Мы решили отложить казнь. Подождем, пока срастется сломанное крыло. Соорудили в кухне подле раковины дом для Бороды. Выложили соломой. Устроили нечто вроде гнезда. Там она успокоилась. Час за часом мы наблюдали за ней. Сидела тихо, спрятав голову под крыло, горячая на ощупь. Из-под перьев так и пыхало жаром. "У нее температура, - сказала мама, - она заболела. Что будем делать?" Всем нам стало не по себе. "У меня есть таблетки, антибиотики, но я не знаю... Борода... для людей... помогут ли ей?" - залепетала Бутончик. "Она же вела себя совсем как человек, правда, - сказала Жемчужина, пробуя температуру, - поняла, что ее резать собираются, и сама себе крыло сломала".

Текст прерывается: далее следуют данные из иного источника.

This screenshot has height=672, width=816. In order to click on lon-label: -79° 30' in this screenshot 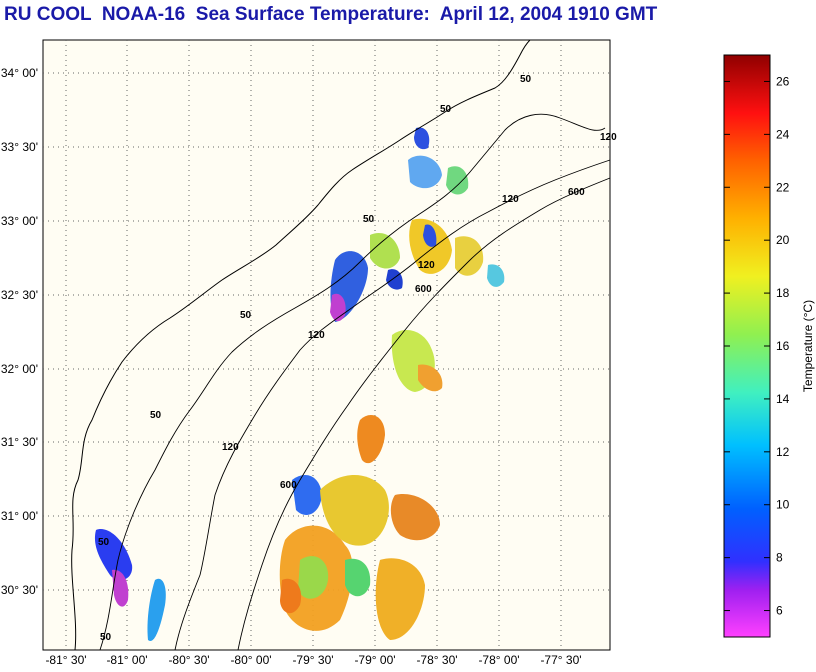, I will do `click(312, 660)`.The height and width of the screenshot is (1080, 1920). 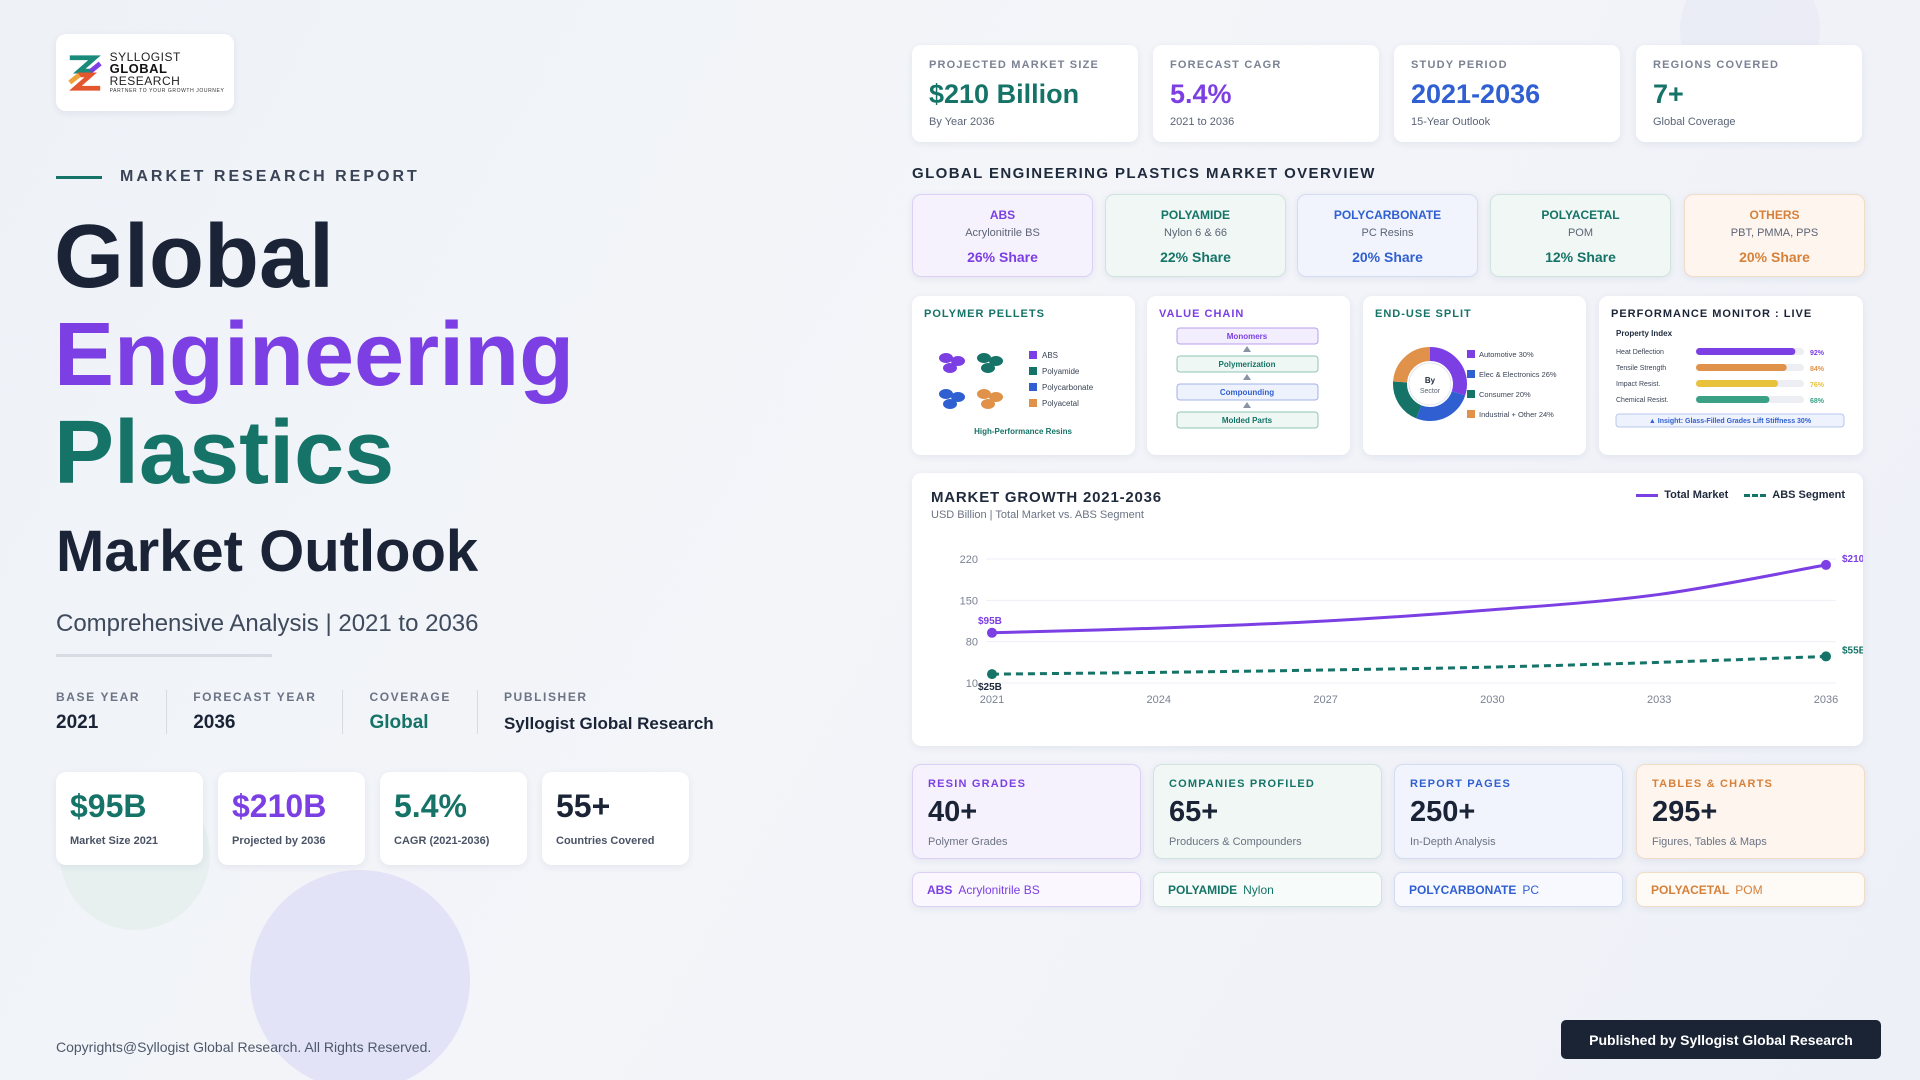 What do you see at coordinates (1196, 236) in the screenshot?
I see `segment-card: POLYAMIDE Nylon 6 & 66 22% Share` at bounding box center [1196, 236].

Осторожно мы потрогали раненую. Борода смотрела на нас жалобно и тихо кудахтала. "У нее болит, мама, дай ей скорее таблетку", - взмолились все разом. Мама запихивала в клюв таблетку, а мы держали курицу: Жемчужина и Звездолет за ноги, мы с Бутончиком за крылья. Борода, похоже, старалась нам помочь. Потом она загадила всю кухню и улеглась спать. Мы сели обедать. Правда, кусок никому в горло не лез. Кухня провоняла куриным пометом, один угол гнездо загромоздило, мы с трудом поместились. И только и мысли, что об этой несчастной. "Чтобы в кухне была чистота, - сказала мама, - и чтоб никогда больше не воняло. Слышите меня?" - она посмотрела на детей. Мы запихивали рис в рот. "Поняли, что мать сказала? - вмешался отец. - Смотрите, а то выдворю эту птицу сегодня же ночью".

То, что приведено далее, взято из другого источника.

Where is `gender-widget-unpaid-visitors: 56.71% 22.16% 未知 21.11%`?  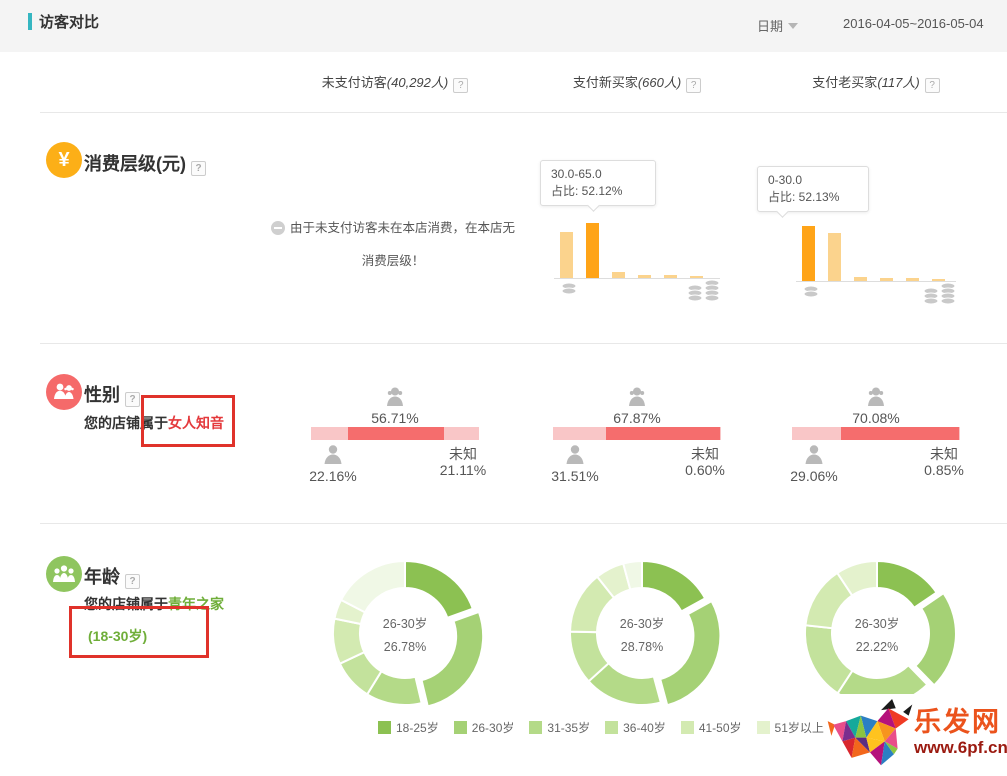 gender-widget-unpaid-visitors: 56.71% 22.16% 未知 21.11% is located at coordinates (395, 435).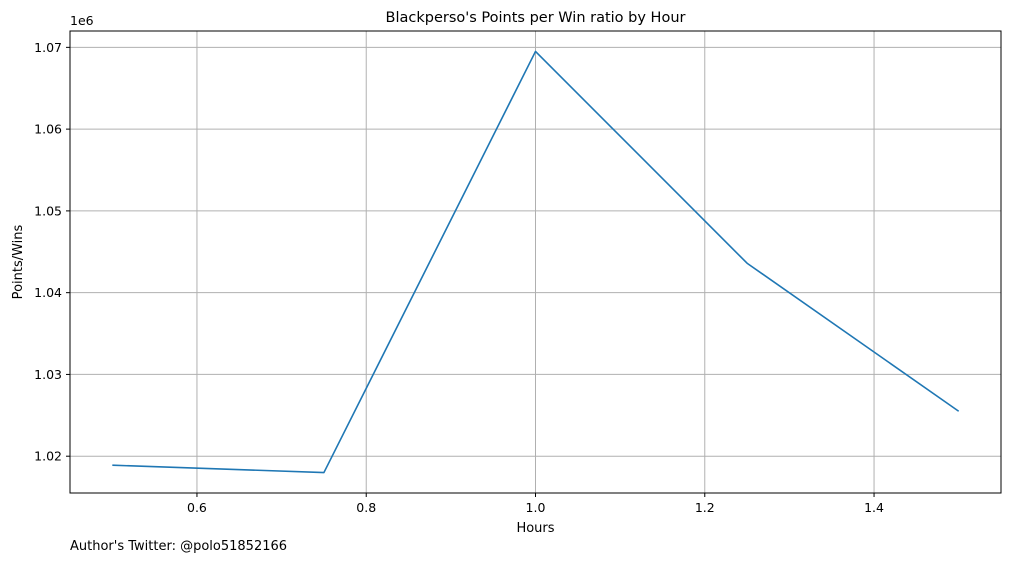  I want to click on y-tick-label: 1.02, so click(48, 456).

Мы пообещали содержать кухню в чистоте. Пошли к соседям и набрали золы. Присыпали помет золой, потом собрали все в корзину. Кормили Бороду рисом, овощами, червяками, молотыми костями. Она набрала вес. Опять зардел гребешок. Мы разговаривали с ней, пели песни, надеялись, что она вот-вот начнет нестись. Но она разочаровала нас. Похорошела, перья залоснились, окрепли когти, а яиц как не было, так и нет. И ухаживать за ней стало неинтересно. "Наведи чистоту!" - приказывала я Бутончику. "Ты приберись", - сваливала та на Жемчужину. "Ты!" - доходил черед до Звездолета, который принимался орать: "Мама, они меня заставляют первого! Опять!"